Jeff Eisenach, managing director, Navigant Economics LLC, a consulting business, formerly a senior policy expert with the US Federal Trade Commission, had this to say: “Big Data will not be so big. Most data will remain proprietary, or reside in incompatible formats and inaccessible databases where it cannot be used in ‘real time.’ The gap between what is theoretically possible and what is done (in terms of using real-time data to understand and forecast cultural, economic, and social phenomena) will continue to grow.”

Humans, rather than machines, will still be the most capable of extracting insight and making judgments using Big Data. Statistics can still lie. 

“By 2020, most insights and significant advances will still be the result of trained, imaginative, inquisitive, and insightful minds,” wrote Donald G. Barnes, visiting professor at Guangxi University in China.

David D. Burstein, founder of Generation18, a youth-run voter-engagement organization, said, “As long as the growth of Big Data is coupled with growth of refined curation and curators it will be an asset. Without those curators the data will become more and more plentiful, more overwhelming and [it will] confuse our political and social conversations by an overabundance of numbers that can make any point we want to make them make.”

Those who see mostly negatives between now and 2020 share the down side

Take off the rose-colored glasses: Big Data has the potential for significant negative impacts that may be impossible to avoid . “How to Lie with the Internet of Things” will be a best-seller.

“There is a need to think a bit more about the distribution of the harms that flow from the rise of big, medium, and little data gatherers, brokers, and users,” observed communications expert Oscar Gandy. “If ‘Big Data’ could be used primarily for social benefit, rather than the pursuit of profit (and the social-control systems that support that effort), then I could ‘sign on’ to the data-driven future and its expression through the Internet of Things.”

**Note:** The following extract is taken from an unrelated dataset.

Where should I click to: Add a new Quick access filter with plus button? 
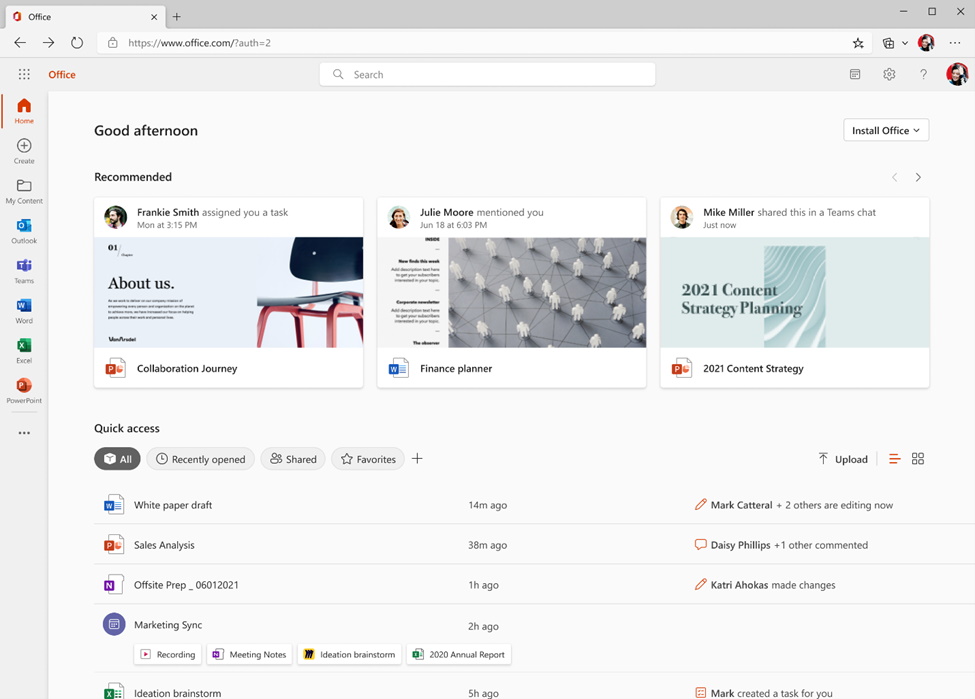pyautogui.click(x=417, y=459)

“We can now make catastrophic miscalculations in nanoseconds and broadcast them universally. We have lost the balance inherent in ‘lag time,’” added Marcia Richards Suelzer, senior analyst at Wolters Kluwer

An anonymous survey participant wrote, “Big Data will generate misinformation and will be manipulated by people or institutions to display the findings they want. The general public will not understand the underlying conflicts and will naively trust the output. This is already happening and will only get worse as Big Data continues to evolve.” Another anonymous respondent joked, “Upside: How to Lie with the Internet of Things becomes an underground bestseller.”

We won’t have the human or technological capacity to analyze Big Data accurately and efficiently by 2020. 

“A lot of ‘Big Data’ today is biased and missing context, as it’s based on convenience samples or subsets,” said Dan Ness, principal research analyst at MetaFacts. “We’re seeing valiant, yet misguided attempts to apply the deep datasets to things that have limited relevance or applicability. They’re being stretched to answer the wrong questions. I’m optimistic that by 2020, this will be increasingly clear and there will be true information pioneers who will think outside the Big Data box and base decisions on a broader and balanced view. Instead of relying on the ‘lamppost light,’ they will develop and use the equivalent of focused flashlights.”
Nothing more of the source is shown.